Each cycle has been defined by a growth of the price and is pursued by a revived interest in digital assets, new ideas for use cases and applications, and funding and startups as more people enter this sector.
Interestingly, the company says, in all cycles, it is discovered that interest failed to abate even after prices had increased.
Andreessen Horowitz Names Bitcoin Cycle One: 2009-2012
During the first cycle from 2009 to 2012, the company saw that after Bitcoin began inclining in price, a number of new products showed up. As per the research, it was all along the first cycle when many crypto wallets, exchanges, and miners built their own companies, actualizing that cryptocurrency could make the basis of a business.
Cycle Two: 2012-2016
The second cycle happened also after the price rocketed and what happened was the introduction of the smart contract platform, with Ethereum leading this wave.
According to Andreessen Horowitz, smart contract platforms then went on forming one of the most ingenious and possibly troublesome field of the so-called crypto economy. The cryptocurrency was no longer thought only as a digital form of money. It became money that can be programmed.
In spite of the peak in 2013, the second cycle was what boosted most of this extensive publicity that has developed in the third cycle, with the researchers arguing that:
“A key feature of crypto cycles is that each one plants seeds which later grow and drive the next cycle.”
Cycle Three: 2016-2019
The third cycle, which came to its high in a crazy end to 2017, was the one during which crypto began to become appealing to some absolute mainstream people, as measured by social media activity.
The 2017 cycle produced dozens of interesting projects in a wide range of fields as are “payments, finance, games, infrastructure, and web apps,” according to the report.
Andreessen Horowitz said that the new ideas that were going on during the latest cycle have the chance to make a “fourth crypto cycle”, which, if continual, could see a likely growth in social media, developer, and startup activity as the price of Bitcoin (BTC) rises.

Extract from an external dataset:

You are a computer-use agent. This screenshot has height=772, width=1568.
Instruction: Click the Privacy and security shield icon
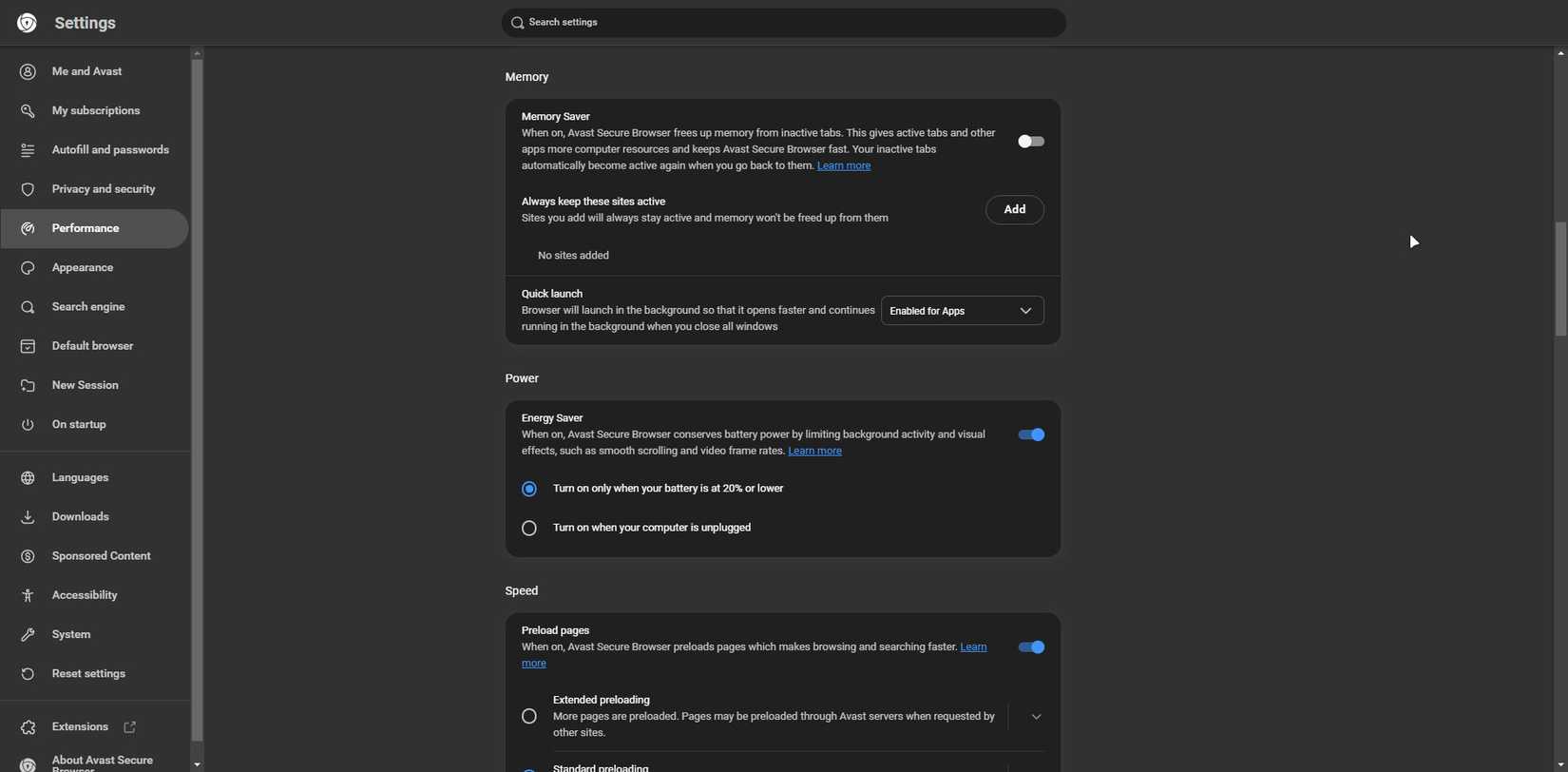click(x=29, y=190)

While this period will always be defined by the ICO boom, it also led to the development of major crypto players like Binance.
All crypto cycles have shown the same motif of prices driving interest, which boosted advancement and modernization.
This is however not the first time that Andreessen Horowitz released videos from its online “Crypto Startup School,” a seven-week education course for industry entrepreneurs that ran until mid-April. The company was also one of the first venture capital groups to invest in crypto companies, including Libra and Coinbase, among others.